One great, additional activity to do is a “temple stay,” where you practice the customs of monks for a full day. This temple is perfect to combine that experience with visiting this UNESCO world heritage site.
One note I must make (for backpackers that travel with everything you own) is that Haeinsa is a good three km (1.6 miles) from the bus stop out of Daegu. This means you have to hike a good while uphill to even get into the temple, so be prepared to sweat a little. In my opinion, it adds to the feeling of accomplishment if you had to work for it.Haein Temple (Haeinsa) was constructed in 802 AD by followers of Korean Buddhism (Zen Buddhism). The land surrounding Haeinsa was awarded to the temple which has an additional 20 satellite temples (one of them pictured below). Currently the land is co-owned by Haeinsa and the Korean Government. In 1236, work began to make the Tripitaka to be copied and replicated for others to read. This ‘sutra‘ which is analogous to a Christian bible, was carved by hand in over eighty thousand wooden blocks, with over 50 million Chinese characters (hanja), as it predated the invention of the Korean alphabet (hangeul).
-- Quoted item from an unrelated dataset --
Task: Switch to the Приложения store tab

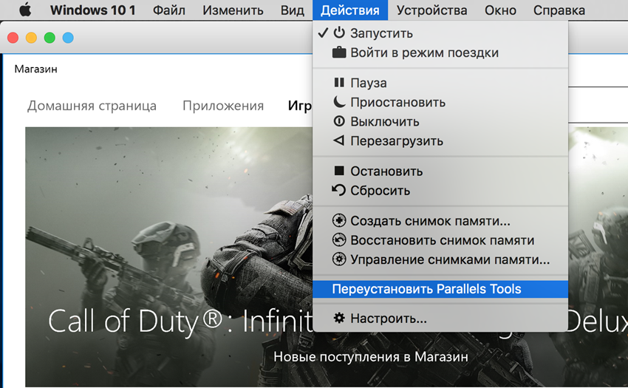Action: click(223, 106)

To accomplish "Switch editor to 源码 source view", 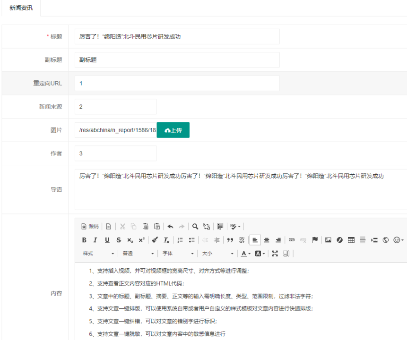I will pyautogui.click(x=90, y=226).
Since it is the oldest known ‘sutra’ to be intact and flawless, it is essentially the oldest known version of the ‘Buddhist bible’ to again borrow the Christian comparison.
1) Completeness and Originality (15/15): The woodblocks and the temple are both flawless and have never had serious damage. This is the standard for a perfect 15 score.
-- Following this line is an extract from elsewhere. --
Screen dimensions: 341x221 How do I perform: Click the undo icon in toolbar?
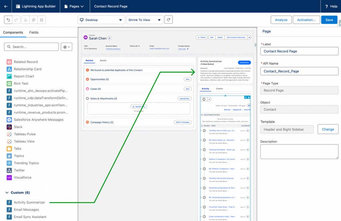[8, 20]
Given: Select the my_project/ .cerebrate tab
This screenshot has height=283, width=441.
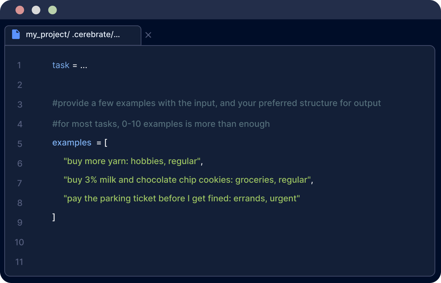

2) Extensiveness of the Site (7/15): The Tripitaka Koreana can be seen in about 30 minutes. However, Haeinsa temple is one of the largest in Korea, with over a dozen satellite temples in Gayasan National Park.
3) Cultural Significance (12/25): Scholars of the era, and till this day, continue to use the Tripitaka as the authority of Zen Buddhism. This has influenced the religion of over 10 million people in Korea for 1200 years.
The temple is also a leading authority and one of the three jewel temples of Korea.
4) Personal Impact (13/15): While I am a big fan of Korean Buddhist temples in general, this was definitely the best one. The setting on Mt. Gaya and the amazing Tripitaka Koreana in perfect condition made the trip worth while.
5) Logistics (6/10): Getting here was a little difficult to get to, even though I speak some Korean. From Seoul, it requires a train to Daegu, a bus to Gayasan, and a 2-3 km hike up the mountain.
6) Uniqueness (14/20): The temple is kind of like any other Korean temple. They are all very pretty, but hardly unique. The woodblocks of the Tripitaka Koreana are unlike anything I have ever seen.